Landrace Bakery, Bath
It's hard to believe that less than 10 years ago it was difficult to buy a good loaf of bread in much of the UK. We all know why. The Chorleywood Process has a lot to answer for. Not just for propagating bad 'bread' but for turning it into such a cheap commodity that small independent bakeries couldn't compete with the fast, mechanised production process it introduced. Bakeries disappeared from the high street. It's been a long haul but now most towns boast a decent baker using traditional leaven methods of baking, though they'll most likely be found well away from the High Street. Many of us even make our own bread from time to time in homes where pots of sourdough starter rise and fall on many a kitchen work surface. But it's a time-consuming activity, and it's the time - the thing those Chorleywood scientists were so focussed on reducing - that really matters. Stripped of the hydrogenated fats, the flour treatment agent, the bleach, the emulsifiers and preservatives we are left with flour, water, salt, which requires an injection of time. With the return to basics, some bakers are now turning their attention to the quality of the ingredients, which means the grains - the growing, the milling and the using. And it's this, along with producing excellent bakes that is the focus of attention at Landrace Bakery which opened last week in Bath.

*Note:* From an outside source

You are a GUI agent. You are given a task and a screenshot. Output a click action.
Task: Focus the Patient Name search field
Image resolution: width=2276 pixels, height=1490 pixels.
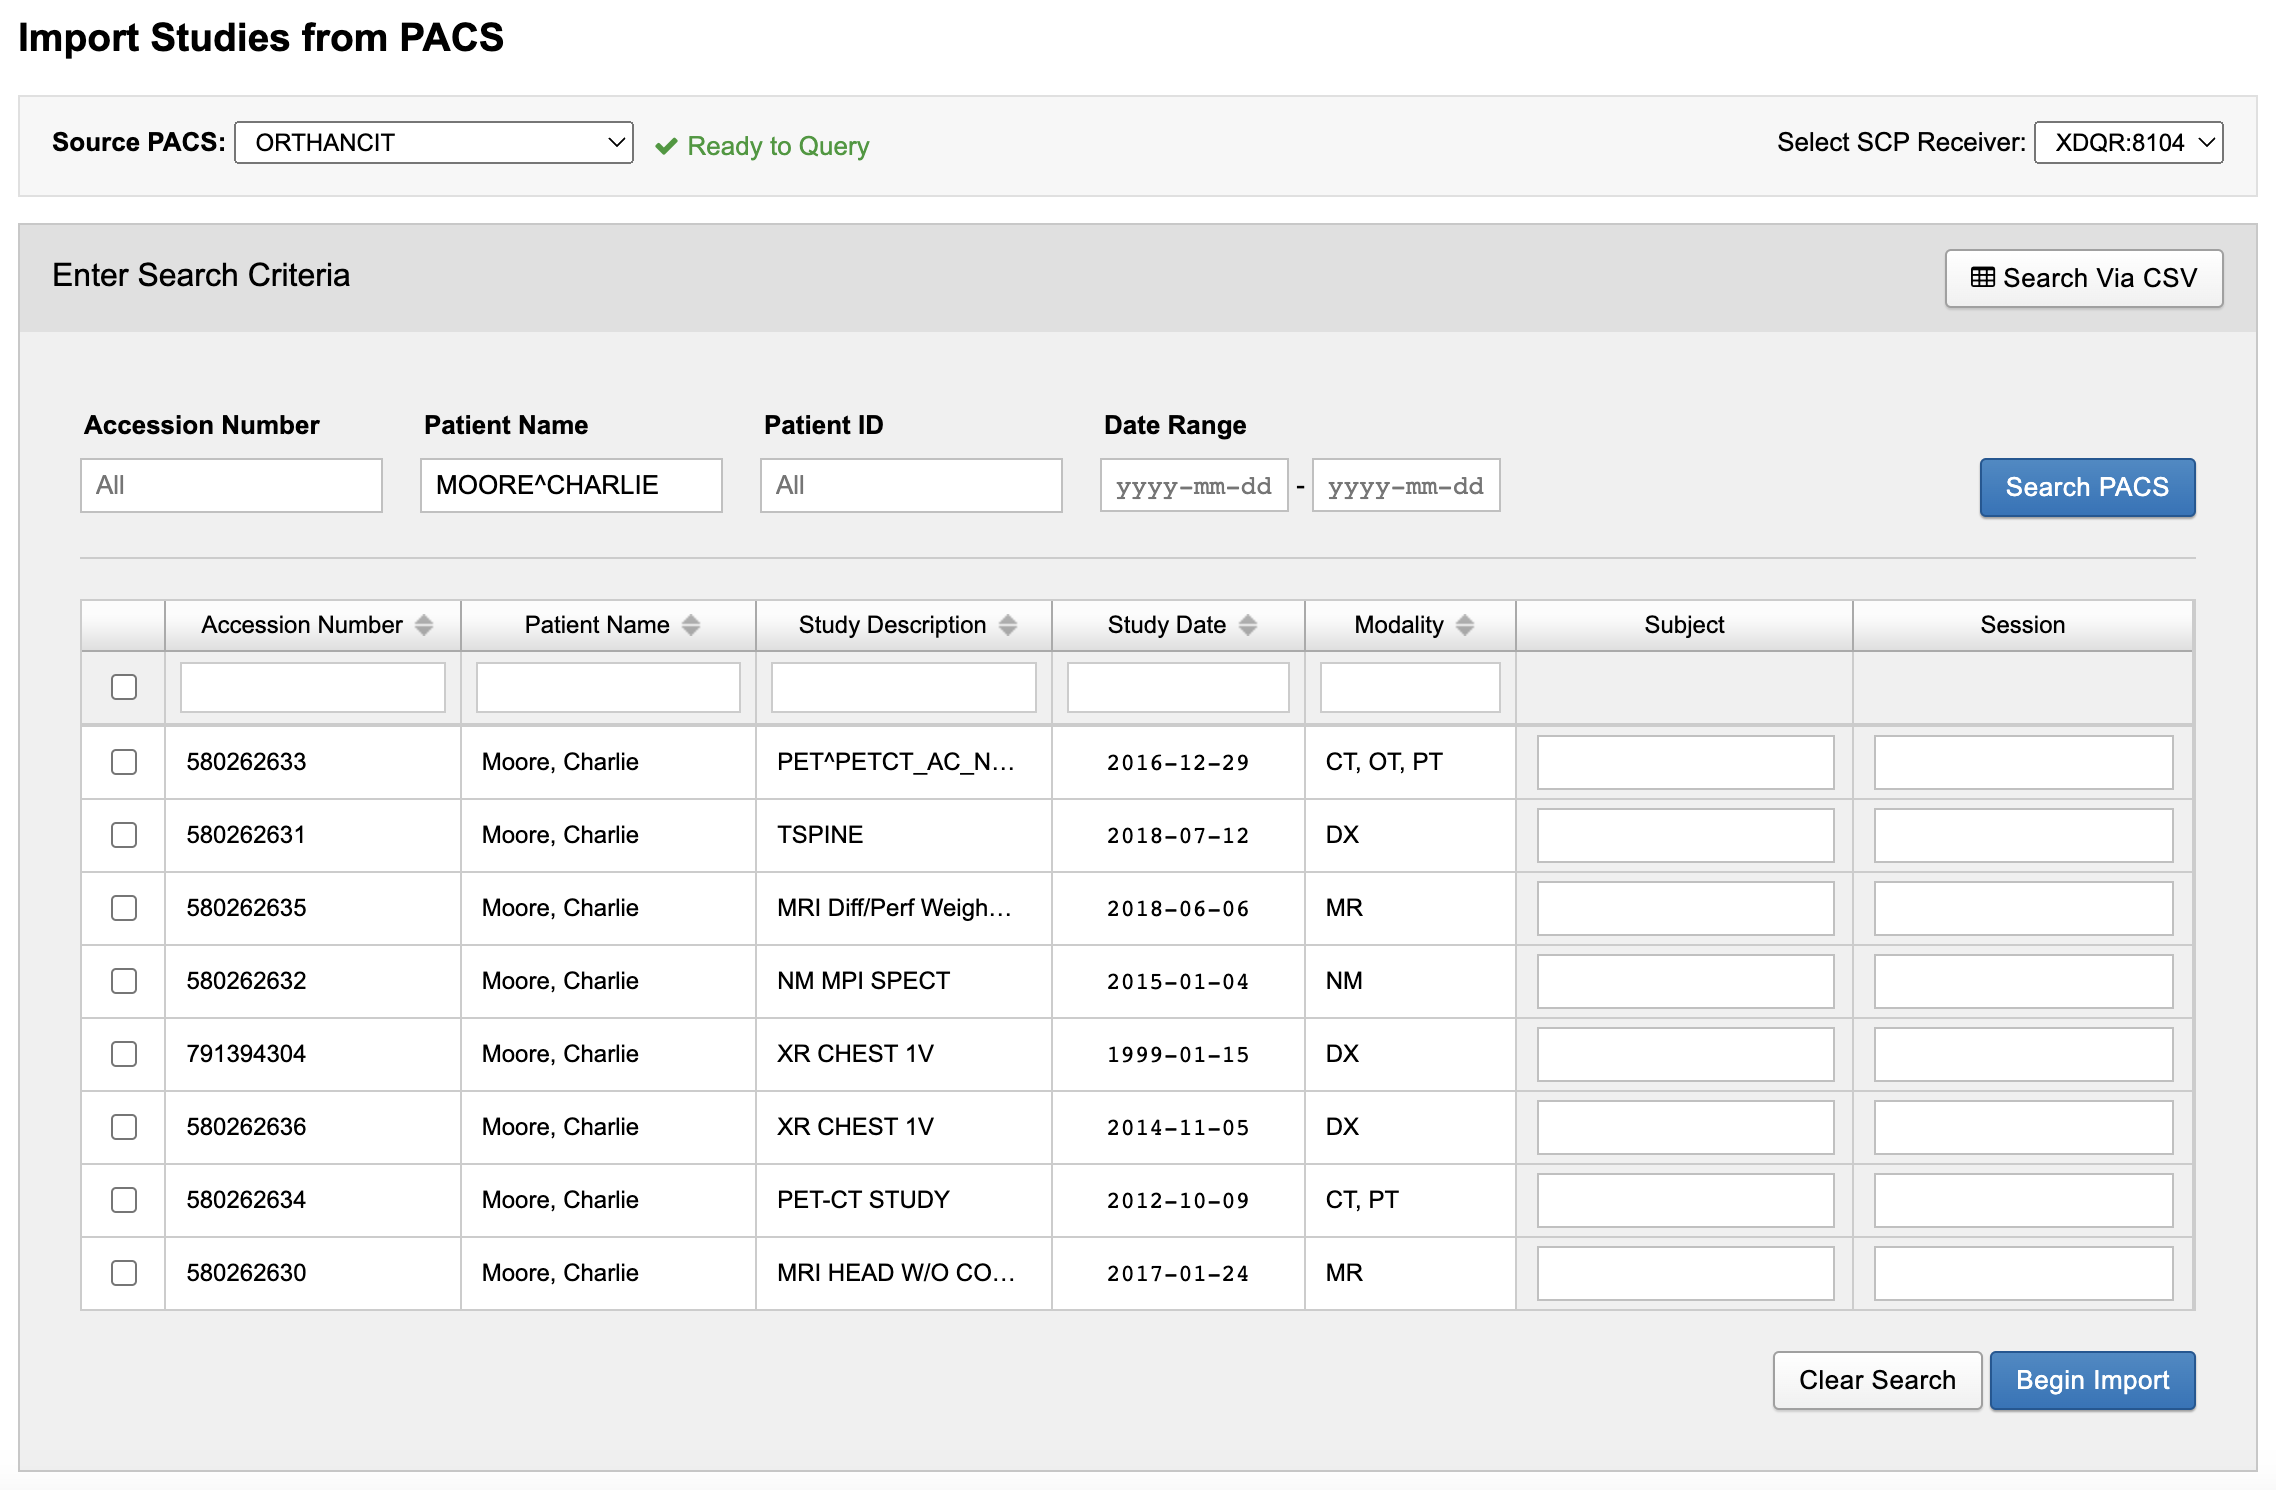[x=571, y=486]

Producing naturally leavened sourdough from organic British-grown stone-milled flours they are already producing outstanding loaves with a moist crumb and really satisfying depth of flavour. It would be hard to think of a more intimate bakery. The baking is within easy ogling distance of the counter which is stacked with dough and pastry bakes. So if you're looking for lunch and can't choose between pumpkin and ricotta pastries or a Westcombe cheese toastie, you can keep an eye on the progress of the sausage rolls puffing up beautifully in the oven. There's a light-filled cafe area with a window which opens onto the street in summer.
at Landrace Bakery, Bath
Sourcing is clearly very important to Landrace Bakery. Ricotta and cheddar from Somerset's Westcombe Dairy, eggs from Cacklebean Farm in Gloucestershire, butter from Fen Farm Dairy, flours from Gilchesters Organics, chocolate from Pump Street, coffee from Workshop Coffee and fabulously fresh salad leaves from Bath grower Undercliff Urban Farm. It's an impressive ingredients list which Landrace Bakery are certainly doing justice to. For the moment they have a small milling machine to experiment with whole grains, and interesting plans for a "flour club" for customers.
You'll find Landrace Bakery close enough to the city centre but off the tourist drag, on Walcott Street. A few doors down from the Fine Cheese Company, Landrace fits perfectly into what's known as the 'Artisan Quarter' of Bath. On my visit locals were pitching up to try out the newcomer to the neighbourhood, and they seemed as taken with their new bakery as I was.
So why the name Landrace Bakery? Broadly speaking, 'Landrace' translates as a 'domesticated animal or cultivated plant which has, over a long period of time, adapted to the local natural environment in which it lives'. The name, I believe, tells you a lot about the intentions of Landrace Bakery. This place is only going to get better with time.